“Carried interest has turn into the MacGuffin of the I.R.A. saga,” said James Lucier, an analyst at Capital Alpha Partners, a policy research firm in Washington, describing it as a literary device that authors include merely to make plots more interesting. “The MacGuffin distracted attention from the really necessary things occurring within the story to make the startling conclusion much more surprising ultimately.”
On Friday, some progressive policy experts shrugged off the elimination of the carried interest provision, which they considered only a modest improvement over current law.

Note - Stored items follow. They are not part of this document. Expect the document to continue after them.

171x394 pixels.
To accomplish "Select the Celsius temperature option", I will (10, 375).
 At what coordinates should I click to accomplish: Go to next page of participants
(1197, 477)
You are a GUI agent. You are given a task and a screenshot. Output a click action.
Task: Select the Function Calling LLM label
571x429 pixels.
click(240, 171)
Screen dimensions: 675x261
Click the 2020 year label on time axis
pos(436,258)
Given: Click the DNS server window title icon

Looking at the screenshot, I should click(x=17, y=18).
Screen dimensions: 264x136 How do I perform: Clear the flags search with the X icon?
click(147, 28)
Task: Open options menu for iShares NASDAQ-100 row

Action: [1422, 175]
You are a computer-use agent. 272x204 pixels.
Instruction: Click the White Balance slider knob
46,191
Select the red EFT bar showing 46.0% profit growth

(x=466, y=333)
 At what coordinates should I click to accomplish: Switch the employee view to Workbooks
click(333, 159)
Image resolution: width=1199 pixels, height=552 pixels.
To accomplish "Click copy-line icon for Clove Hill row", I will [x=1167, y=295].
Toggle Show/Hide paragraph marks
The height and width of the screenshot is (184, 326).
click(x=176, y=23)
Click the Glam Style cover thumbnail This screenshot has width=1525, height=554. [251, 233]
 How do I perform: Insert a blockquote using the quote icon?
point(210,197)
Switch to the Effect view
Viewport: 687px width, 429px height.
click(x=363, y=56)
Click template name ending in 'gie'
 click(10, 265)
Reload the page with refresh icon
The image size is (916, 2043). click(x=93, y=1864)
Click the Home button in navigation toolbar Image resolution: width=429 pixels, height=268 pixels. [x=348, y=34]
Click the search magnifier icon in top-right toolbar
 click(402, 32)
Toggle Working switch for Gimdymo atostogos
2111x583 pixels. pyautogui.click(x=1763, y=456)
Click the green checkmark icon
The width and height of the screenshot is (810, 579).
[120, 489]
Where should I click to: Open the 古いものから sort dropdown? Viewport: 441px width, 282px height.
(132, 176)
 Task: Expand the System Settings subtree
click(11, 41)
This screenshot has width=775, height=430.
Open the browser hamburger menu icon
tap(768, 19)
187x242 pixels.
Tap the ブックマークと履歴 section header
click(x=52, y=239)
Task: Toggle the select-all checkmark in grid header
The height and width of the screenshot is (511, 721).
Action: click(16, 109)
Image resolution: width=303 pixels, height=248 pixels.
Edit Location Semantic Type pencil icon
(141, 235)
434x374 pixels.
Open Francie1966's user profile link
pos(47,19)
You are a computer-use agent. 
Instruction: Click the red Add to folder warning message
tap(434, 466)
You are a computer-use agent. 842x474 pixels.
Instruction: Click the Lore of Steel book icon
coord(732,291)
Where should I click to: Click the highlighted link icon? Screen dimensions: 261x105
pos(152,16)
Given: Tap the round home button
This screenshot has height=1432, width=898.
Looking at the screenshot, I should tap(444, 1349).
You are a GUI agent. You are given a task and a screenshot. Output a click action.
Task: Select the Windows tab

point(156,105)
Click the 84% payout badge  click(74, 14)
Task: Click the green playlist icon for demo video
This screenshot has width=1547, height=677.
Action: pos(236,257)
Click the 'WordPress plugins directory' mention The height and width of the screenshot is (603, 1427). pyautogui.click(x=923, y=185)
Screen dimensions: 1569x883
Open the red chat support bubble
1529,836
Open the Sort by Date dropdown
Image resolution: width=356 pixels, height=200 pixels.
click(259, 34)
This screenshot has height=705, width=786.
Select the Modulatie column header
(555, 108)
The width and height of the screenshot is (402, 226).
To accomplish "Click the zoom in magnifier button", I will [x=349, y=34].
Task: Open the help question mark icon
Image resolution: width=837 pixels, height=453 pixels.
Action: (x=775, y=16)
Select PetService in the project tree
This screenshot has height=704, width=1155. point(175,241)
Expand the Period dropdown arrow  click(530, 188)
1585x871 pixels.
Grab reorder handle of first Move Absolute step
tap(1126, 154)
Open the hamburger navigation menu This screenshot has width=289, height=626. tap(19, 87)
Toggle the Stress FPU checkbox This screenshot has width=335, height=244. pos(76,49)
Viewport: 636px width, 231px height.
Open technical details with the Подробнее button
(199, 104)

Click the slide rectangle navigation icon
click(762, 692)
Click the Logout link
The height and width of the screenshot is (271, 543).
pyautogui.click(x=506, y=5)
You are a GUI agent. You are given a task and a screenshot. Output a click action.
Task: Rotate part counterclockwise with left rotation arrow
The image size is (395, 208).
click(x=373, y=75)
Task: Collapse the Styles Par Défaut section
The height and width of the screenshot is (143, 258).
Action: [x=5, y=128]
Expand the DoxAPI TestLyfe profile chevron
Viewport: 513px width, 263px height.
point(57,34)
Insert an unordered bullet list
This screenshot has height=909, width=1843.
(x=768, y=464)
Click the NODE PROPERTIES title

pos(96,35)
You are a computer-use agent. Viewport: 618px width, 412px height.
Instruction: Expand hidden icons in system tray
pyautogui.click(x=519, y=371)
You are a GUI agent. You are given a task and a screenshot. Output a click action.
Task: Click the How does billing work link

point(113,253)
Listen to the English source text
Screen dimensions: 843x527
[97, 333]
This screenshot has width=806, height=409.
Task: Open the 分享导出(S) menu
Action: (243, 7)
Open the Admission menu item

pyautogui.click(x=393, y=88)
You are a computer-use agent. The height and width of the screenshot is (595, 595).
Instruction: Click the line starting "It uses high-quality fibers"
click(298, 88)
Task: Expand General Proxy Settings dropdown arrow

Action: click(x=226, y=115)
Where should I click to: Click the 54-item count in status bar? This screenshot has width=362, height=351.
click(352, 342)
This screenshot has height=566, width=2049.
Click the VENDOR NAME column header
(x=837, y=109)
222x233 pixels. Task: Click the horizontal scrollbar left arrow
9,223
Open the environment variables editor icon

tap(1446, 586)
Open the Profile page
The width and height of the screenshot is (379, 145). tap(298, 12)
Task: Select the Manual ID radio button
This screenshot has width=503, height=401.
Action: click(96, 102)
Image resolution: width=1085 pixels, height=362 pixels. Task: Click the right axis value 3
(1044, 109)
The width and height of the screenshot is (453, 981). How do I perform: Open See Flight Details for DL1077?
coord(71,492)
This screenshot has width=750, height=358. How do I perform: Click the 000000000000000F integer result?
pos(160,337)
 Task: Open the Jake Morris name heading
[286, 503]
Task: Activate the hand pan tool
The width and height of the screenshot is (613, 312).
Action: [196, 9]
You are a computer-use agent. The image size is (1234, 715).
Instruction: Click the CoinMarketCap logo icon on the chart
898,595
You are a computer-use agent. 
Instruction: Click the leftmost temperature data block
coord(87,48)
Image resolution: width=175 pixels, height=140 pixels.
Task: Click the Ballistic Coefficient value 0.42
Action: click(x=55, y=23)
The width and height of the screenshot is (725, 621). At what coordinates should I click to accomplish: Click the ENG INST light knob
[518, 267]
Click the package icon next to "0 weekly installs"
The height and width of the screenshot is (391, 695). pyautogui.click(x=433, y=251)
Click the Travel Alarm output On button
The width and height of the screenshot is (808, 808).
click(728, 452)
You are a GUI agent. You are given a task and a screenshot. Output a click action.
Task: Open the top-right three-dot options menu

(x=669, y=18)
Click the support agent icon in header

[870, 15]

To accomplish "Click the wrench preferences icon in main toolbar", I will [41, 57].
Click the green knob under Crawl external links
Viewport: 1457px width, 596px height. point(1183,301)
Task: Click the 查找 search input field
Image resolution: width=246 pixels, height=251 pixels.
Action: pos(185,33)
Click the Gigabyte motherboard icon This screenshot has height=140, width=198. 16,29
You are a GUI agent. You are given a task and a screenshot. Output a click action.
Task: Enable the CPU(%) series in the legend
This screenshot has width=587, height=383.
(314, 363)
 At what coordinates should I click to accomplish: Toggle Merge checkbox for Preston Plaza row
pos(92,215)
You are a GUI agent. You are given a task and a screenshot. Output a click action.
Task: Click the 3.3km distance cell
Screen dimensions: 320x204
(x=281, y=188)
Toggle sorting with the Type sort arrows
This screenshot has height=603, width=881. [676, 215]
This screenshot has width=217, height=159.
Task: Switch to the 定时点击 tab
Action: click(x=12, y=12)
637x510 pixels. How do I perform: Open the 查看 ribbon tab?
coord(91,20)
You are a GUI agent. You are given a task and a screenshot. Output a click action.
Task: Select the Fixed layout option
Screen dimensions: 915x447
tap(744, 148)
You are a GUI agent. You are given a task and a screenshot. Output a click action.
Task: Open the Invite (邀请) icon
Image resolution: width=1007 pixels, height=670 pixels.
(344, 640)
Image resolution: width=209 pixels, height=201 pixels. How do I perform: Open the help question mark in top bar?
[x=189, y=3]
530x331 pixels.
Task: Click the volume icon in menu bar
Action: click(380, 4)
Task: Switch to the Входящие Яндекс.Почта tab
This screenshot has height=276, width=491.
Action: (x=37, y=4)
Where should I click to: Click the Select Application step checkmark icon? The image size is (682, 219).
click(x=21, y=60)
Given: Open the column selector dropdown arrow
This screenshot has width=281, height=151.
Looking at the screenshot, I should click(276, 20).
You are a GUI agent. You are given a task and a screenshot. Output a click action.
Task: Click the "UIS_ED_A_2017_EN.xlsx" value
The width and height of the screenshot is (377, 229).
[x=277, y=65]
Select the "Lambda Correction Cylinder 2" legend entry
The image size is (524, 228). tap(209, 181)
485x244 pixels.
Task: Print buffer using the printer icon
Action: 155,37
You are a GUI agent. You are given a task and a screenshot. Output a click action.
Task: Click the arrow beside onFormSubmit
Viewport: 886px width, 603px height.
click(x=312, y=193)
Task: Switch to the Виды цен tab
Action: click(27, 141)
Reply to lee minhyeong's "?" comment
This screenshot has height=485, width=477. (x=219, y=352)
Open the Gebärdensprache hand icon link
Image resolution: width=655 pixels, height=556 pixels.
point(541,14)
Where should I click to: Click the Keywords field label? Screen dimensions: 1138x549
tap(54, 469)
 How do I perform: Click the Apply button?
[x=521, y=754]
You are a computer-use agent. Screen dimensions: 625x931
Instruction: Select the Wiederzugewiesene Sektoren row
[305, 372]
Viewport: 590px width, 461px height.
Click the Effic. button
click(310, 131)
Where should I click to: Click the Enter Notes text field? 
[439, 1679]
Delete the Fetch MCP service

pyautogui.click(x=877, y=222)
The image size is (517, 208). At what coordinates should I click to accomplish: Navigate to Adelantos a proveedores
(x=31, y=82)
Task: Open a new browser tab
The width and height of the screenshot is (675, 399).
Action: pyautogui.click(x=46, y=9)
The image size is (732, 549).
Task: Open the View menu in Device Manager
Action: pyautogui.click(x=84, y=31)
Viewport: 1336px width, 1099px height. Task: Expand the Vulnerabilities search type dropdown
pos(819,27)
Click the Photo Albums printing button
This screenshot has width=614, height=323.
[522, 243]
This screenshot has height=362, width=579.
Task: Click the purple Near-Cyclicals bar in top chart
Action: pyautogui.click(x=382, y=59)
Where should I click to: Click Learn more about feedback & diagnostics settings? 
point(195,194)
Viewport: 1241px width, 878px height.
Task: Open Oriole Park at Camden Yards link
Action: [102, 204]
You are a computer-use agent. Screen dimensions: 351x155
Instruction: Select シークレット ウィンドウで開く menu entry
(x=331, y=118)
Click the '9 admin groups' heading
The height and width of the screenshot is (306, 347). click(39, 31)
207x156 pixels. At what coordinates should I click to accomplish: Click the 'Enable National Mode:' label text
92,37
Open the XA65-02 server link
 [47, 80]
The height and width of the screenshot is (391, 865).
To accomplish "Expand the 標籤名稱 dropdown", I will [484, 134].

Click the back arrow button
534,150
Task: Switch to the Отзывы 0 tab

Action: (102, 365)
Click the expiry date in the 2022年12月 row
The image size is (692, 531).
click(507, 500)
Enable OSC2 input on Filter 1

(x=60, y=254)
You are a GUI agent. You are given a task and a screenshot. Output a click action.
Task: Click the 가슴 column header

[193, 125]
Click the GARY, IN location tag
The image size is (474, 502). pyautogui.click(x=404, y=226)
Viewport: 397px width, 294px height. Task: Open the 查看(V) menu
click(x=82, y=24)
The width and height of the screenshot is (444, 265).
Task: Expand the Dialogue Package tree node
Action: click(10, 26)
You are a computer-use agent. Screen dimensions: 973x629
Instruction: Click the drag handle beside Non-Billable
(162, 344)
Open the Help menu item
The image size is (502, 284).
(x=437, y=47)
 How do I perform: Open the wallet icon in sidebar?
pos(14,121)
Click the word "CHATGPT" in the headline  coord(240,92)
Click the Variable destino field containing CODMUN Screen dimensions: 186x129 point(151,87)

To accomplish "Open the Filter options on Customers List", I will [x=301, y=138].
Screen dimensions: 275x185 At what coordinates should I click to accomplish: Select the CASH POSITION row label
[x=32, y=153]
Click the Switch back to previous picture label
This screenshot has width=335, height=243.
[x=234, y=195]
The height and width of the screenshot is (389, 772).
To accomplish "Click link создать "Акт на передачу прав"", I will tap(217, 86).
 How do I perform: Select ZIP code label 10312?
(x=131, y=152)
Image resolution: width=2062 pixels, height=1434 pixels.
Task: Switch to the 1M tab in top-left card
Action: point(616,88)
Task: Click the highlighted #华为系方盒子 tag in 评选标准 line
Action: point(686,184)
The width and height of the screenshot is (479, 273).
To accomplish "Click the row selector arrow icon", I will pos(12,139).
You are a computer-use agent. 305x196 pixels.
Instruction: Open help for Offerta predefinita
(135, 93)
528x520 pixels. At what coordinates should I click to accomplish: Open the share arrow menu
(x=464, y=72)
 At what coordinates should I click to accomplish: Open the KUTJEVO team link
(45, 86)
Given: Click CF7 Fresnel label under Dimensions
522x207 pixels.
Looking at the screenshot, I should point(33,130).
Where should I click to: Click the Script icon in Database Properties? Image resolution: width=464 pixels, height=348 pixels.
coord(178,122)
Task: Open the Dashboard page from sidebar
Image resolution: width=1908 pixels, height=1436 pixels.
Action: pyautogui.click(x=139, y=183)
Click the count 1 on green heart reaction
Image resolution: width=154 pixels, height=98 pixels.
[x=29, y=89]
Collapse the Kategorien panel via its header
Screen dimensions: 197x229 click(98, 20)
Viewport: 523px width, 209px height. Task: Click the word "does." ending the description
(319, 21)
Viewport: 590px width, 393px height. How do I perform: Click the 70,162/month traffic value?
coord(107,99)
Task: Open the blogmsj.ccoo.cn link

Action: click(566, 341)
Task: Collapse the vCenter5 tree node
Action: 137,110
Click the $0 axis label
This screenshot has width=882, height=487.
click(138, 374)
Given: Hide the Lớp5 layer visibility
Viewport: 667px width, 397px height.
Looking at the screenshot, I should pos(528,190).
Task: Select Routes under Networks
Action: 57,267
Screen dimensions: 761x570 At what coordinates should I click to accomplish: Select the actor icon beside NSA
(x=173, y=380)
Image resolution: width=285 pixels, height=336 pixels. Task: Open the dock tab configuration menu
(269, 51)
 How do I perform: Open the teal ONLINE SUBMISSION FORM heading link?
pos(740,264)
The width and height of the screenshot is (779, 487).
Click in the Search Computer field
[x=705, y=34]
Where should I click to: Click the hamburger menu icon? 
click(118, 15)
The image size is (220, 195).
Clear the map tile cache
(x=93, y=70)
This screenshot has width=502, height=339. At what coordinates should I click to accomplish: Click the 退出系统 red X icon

“The proposal that was within the bill until last night made a technical adjustment within the holding period for assets that qualified for carried interest treatment,” said Jean Ross, a senior fellow on the Center for American Progress, a liberal research group in Washington. “A greater approach would tackle the difficulty head-on and say that compensation for services managing an investment fund ought to be taxed like work and subject to atypical tax rates.”
Ms. Ross added that she was pleased by the addition of the tax on stock buybacks, which some Democrats and their allies have long supported, arguing that firms are spending an excessive amount of money buying back their very own shares, quite than investing in research and development or giving staff raises.
Ms. Sinema herself has said little about why she considered it so necessary to preserve the carried interest tax treatment. She has said that she plans to work on laws with Senator Mark Warner, Democrat of Virginia, to handle the loophole. But when the laws shouldn’t be included in the present package, which is being fast-tracked under an arcane budget process, any reform would require support from at the least 10 Republicans.
“I feel we reached agreement that there are areas where there’s been abuse,” Mr. Warner said in an interview, adding, “I’m disillusioned it didn’t get on this bill, but I’m looking forward to working with Senator Sinema — and others — to see if we are able to address this.”
In a press release on Thursday, Ms. Sinema said, “We have now agreed to remove the carried interest tax provision, protect advanced manufacturing and boost our clean energy economy within the Senate’s budget reconciliation laws.”
Emily Cochrane contributed reporting.